Bacino’s delivers a substantial and filling stuffed pizza with a thick sauce and hearty chunks of tomato. The pies at Bacino’s offer up palatable options for veggie and meat lovers. The only downside to the Chicago eatery is that restaurant goers have to decide between the stuffed supreme and stuffed spinach-mushroom pizzas.
“But it’s a pizza chain now.” “It’s overrated.” Uh, no. It’s a classic Chicago pizzeria, and Giordano’s is, for many, the go-to place for Chicago deep dish pizza, and with good reason. It’s one of the best pizza places in Chicago, hands down and that’s including the Chicago style. Their signature sauce, dough, and cheese continue to allow Giordano’s to stand heads above the rest. You can also have this pizza delivered anywhere in the country (with a surcharge, of course) via FedEx. They’ve got a budding blog, too but they’ll have to settle for second best on that front!
Nino’s serves up the real thing. Yes, we’re aware we’re stretching “Chicago” to the suburbs, but the pies served at Nino’s are just as good as any served along Chicago’s famed North Side. The flaky crust, thick layer of cheese, and bright tomato sauce land Nino’s as a serious contender for best deep dish in Chicago.
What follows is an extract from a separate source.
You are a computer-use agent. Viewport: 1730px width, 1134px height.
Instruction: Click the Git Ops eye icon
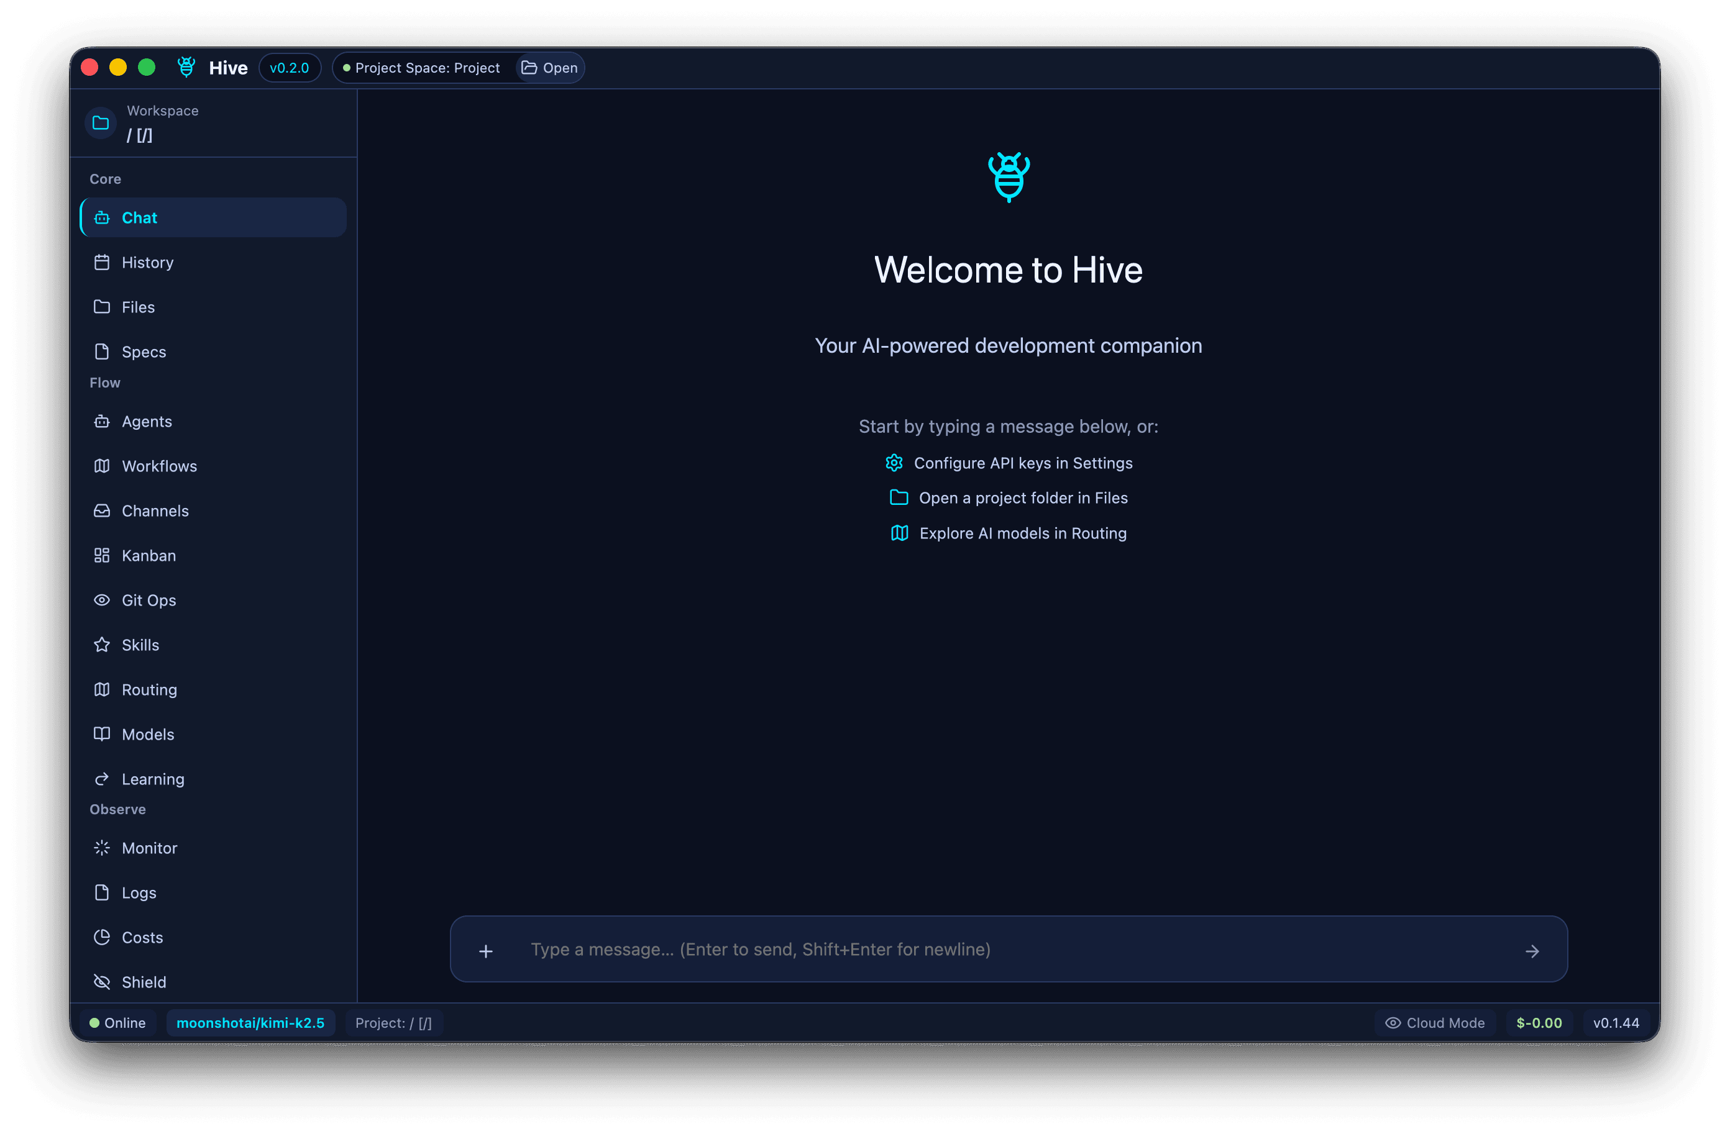tap(102, 600)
Pizzeria Uno is the original deep dish restaurant. The old-school pizzeria is the site of the original deep pizza, which was invented in 1943. Today, the historic restaurant serves up a heavy pizza that may be too much for any one person. So, take a friend enjoy the restaurant’s great atmosphere.
A great pizza for an affordable price, the thick pizza served at Tano’s dates back to the 1960s and gives new meaning to the term pizza pie. The stuffed pizza boasts a second crust that is topped with tomato sauce. The crust at Tano’s is more flaky than that of a truly classic deep dish and updates the family recipes that were revived from Manzo’s, an classic Italian restaurant that once thrived in Irving Park.